4 A Child May Have A Genetic Disorder

It is not rare for children with Down Syndrome or Tuberous Sclerosis to have autism. But, it is also common for people, with other genetic disorders, are wrongly diagnosed with autism.

In 2013, a study developed by the Cognitive Analysis and Brain Imaging Laboratory (CABIL), concluded that 50% of children with a disorder called "22q11.2 Deletion Syndrome" were misdiagnosed with autism. This syndrome and autism have similar symptoms such as difficulties with communication and delayed speech.

Although they have similarities, having the right diagnosis will allow the parents to look for the most suitable therapy and treatment for their child. The 22q11.2 deletion syndrome also causes cardiac anomalies, weakened immune systems and malformations of the head and neck and the roof of the mouth, or palate.

3 A Child May Have Lead Poisoning

It may sound out of this world that a child has lead poisoning, however, it is not rare. Metals can be found in paint, cosmetics, pipes, ceramics, batteries, and gasoline - so we are in contact with metal on daily basis.

However, for children, the contamination can occur when a child drinks water with lead particles or eats paint chips from toys.

The outcome can be very severe as the child can have permanent brain dysfunctions, learning difficulties, behavioral disorders, attention deficit and developmental delay.
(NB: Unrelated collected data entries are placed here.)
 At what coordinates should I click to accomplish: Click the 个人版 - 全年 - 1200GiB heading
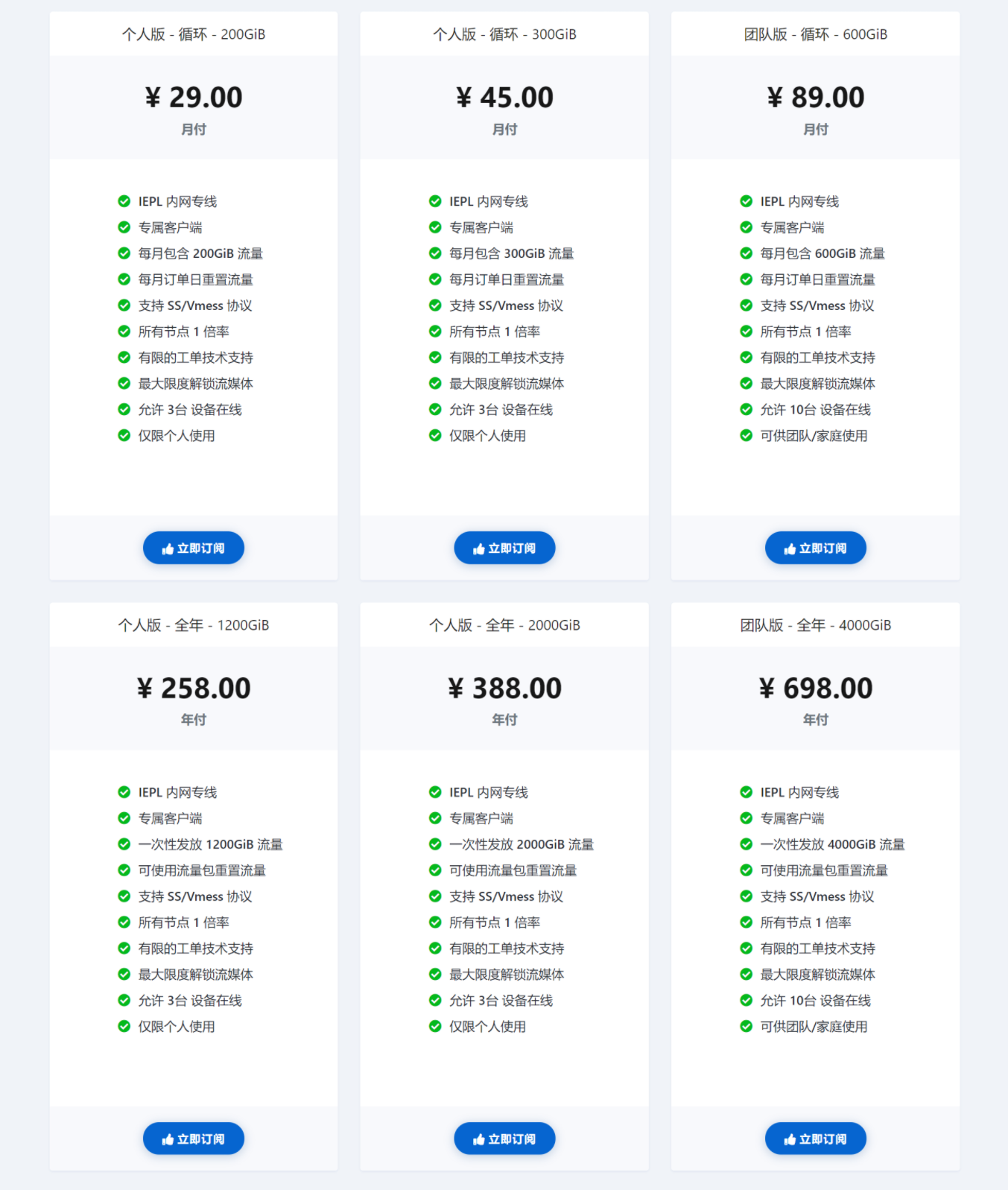click(x=194, y=625)
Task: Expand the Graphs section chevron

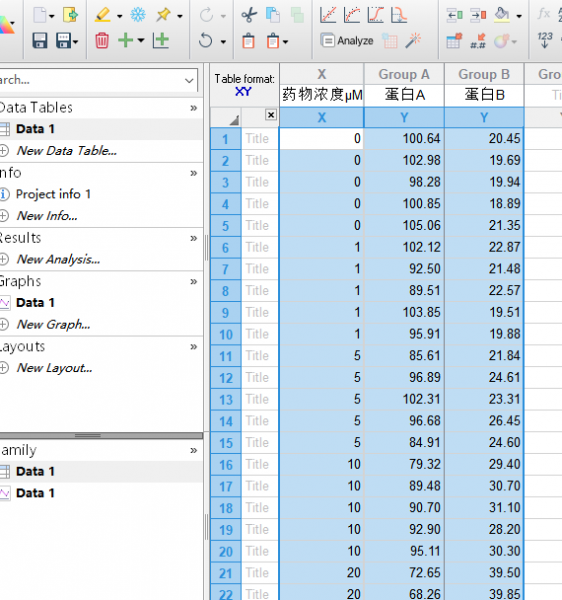Action: (x=194, y=282)
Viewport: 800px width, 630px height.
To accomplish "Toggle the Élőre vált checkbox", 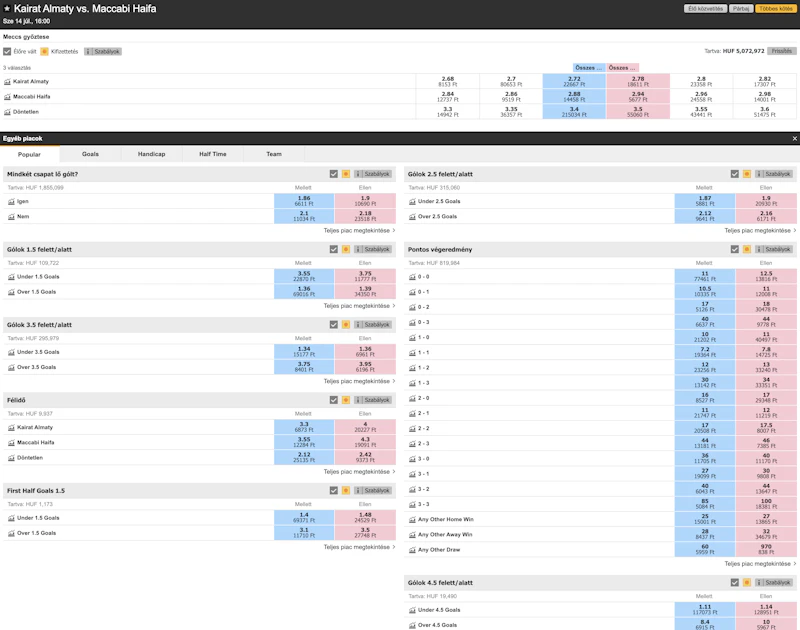I will 8,51.
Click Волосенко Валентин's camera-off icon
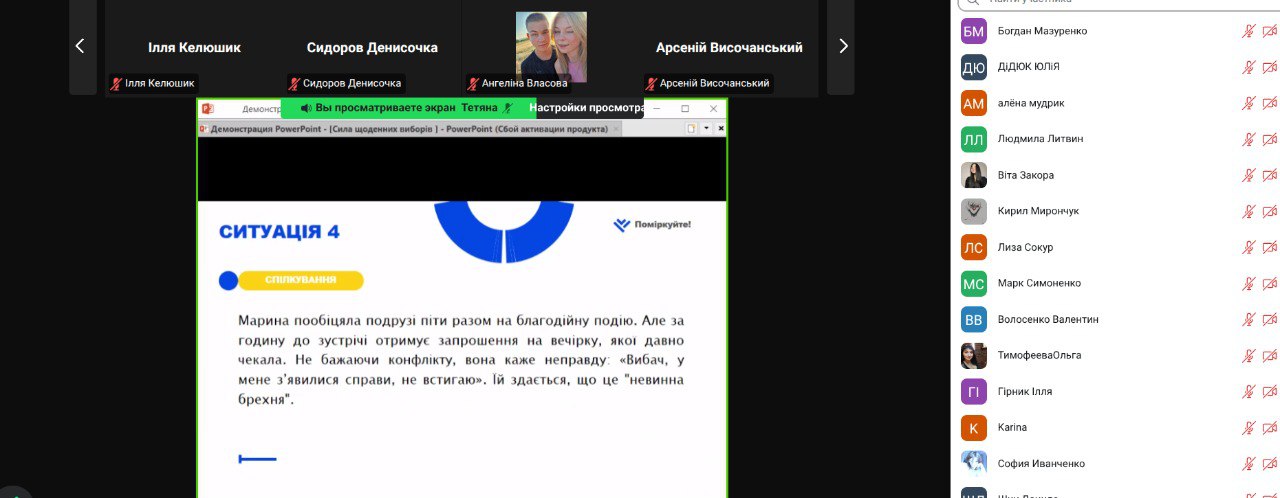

Sometimes, parents return home with an autism diagnosis. However, it can also happen the other way around. Having the right diagnosis is crucial in getting the right treatments that are beneficial for a child's development and quality of life.

2 A Child May Have A Childhood Disintegrative Disorder

In this case, children will seem okay until they reach 2 years old. However, there is a severe regression in their development and they will start losing certain skills such as walking and talking, in just a few short months. A child will also lose interest in the world around and have repetitive motor mannerisms. Researchers have not been able to find what causes this disorder.

There is a strong similarity to autism, especially as it affects social skills and, in some cases, it’s considered a low-functioning form of autism.

There are no specific medications for this disorder. However, there are medications that will help certain symptoms, such as seizures. However, there are behavioral and environmental therapies that will help a child’s development.Unfortunately, there is a lot of controversy regarding these treatments.

1 And The List Goes On

Via: Google Images

The research on autism has grown a lot since it was first diagnosed in 1944. At first, it was common to mistaken autism with deafness or an intellectual delay. There are several other syndromes that look like autism and can be tricky for parents, and even specialists, to determine it at first. For example, Cornelia DeLange Syndrome, Tourette’s Syndrome, Fragile X Syndrome, William’s Syndrome, Down’s Syndrome and Landau-Kleffner Syndrome just to name a few.

It is also important to stress that it’s possible to have autism and another syndrome.

An autistic child can, for example, have Down Syndrome. Parents should be aware of their child's behaviors. If a child is not responding well to the first round of medication or treatment, ask for a second opinion.